# Textabschnitt:
---------------

Der Austausch zwischen den beiden Schulen Martin-Luther-Schule in Marburg und dem Lycée du Bois d'Amour hat eine lange Tradition: seit nun mehr als 30 Jahren wird jährlich im Frühjahr für die 10. Klassen der MLS ein Besuch von 10 Tagen in Poitiers organisiert, gefolgt von einem Gegenbesuch in Marburg.
Leider war 2020 aufgrund der Pandemie keine Begegnung möglich, 2021 besuchten uns dank der gelockerten Maßnahmen französische Schüler*innen im Dezember und 2022 war endlich eine Begegnung zu den gewohnten Zeiten, also im Frühjahr, wieder möglich.

---------------

# Datenauszug:
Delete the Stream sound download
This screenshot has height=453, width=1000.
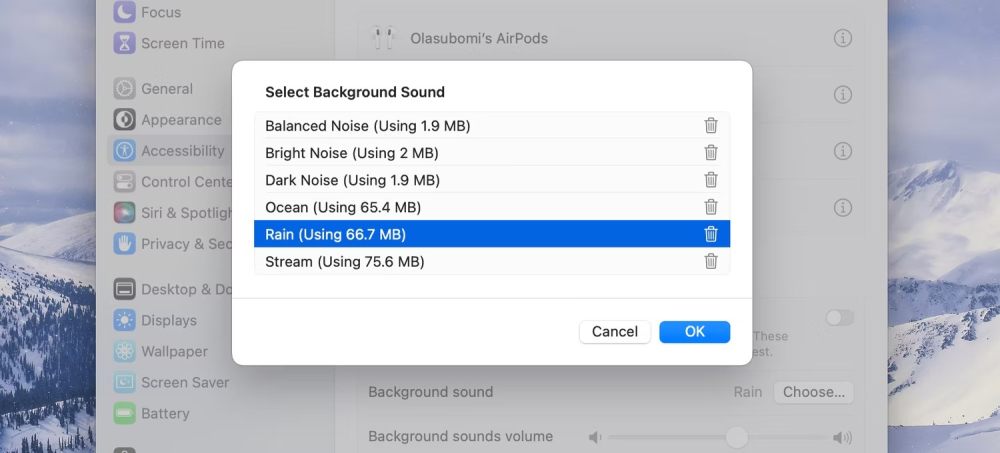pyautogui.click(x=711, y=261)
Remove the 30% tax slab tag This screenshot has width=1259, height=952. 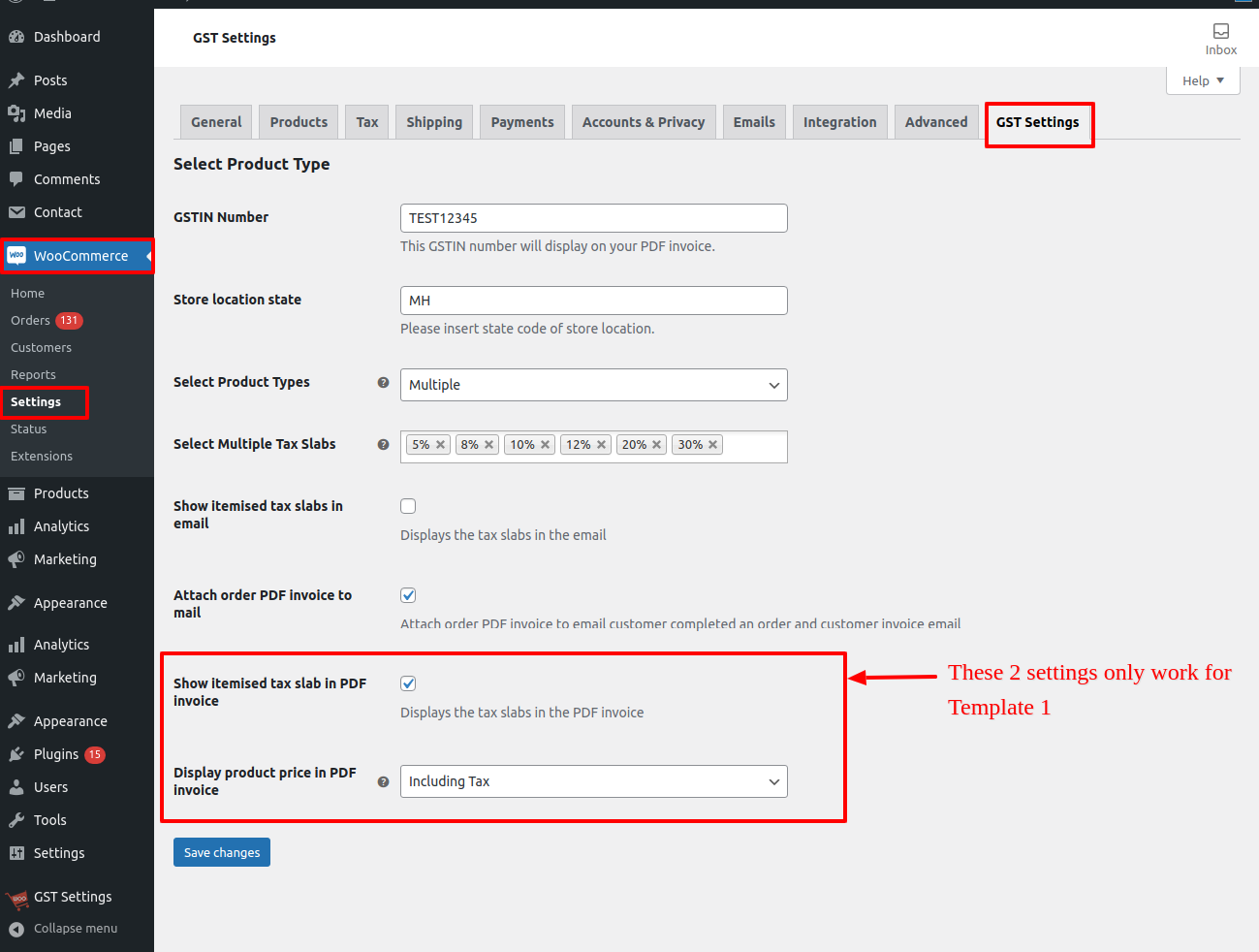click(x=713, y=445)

---------------

# Aufgaben:
- 1) Erklären Sie anhand des Textabschnitts, weshalb 2021 französische Schüler*innen nach Marburg kommen konnten.
- 2) Schreiben Sie den Wortlaut des Textabschnitts zwischen „Der Austausch zwischen“ und „Frühjahr, wieder möglich.“ einschließlich ab.
Die Daten stammen aus einer anderen Quelle.

# Lösungen:
- 1) Der Besuch im Dezember 2021 war dank der gelockerten Maßnahmen möglich.

- 2)
Der Austausch zwischen den beiden Schulen Martin-Luther-Schule in Marburg und dem Lycée du Bois d'Amour hat eine lange Tradition: seit nun mehr als 30 Jahren wird jährlich im Frühjahr für die 10. Klassen der MLS ein Besuch von 10 Tagen in Poitiers organisiert, gefolgt von einem Gegenbesuch in Marburg.
Leider war 2020 aufgrund der Pandemie keine Begegnung möglich, 2021 besuchten uns dank der gelockerten Maßnahmen französische Schüler*innen im Dezember und 2022 war endlich eine Begegnung zu den gewohnten Zeiten, also im Frühjahr, wieder möglich.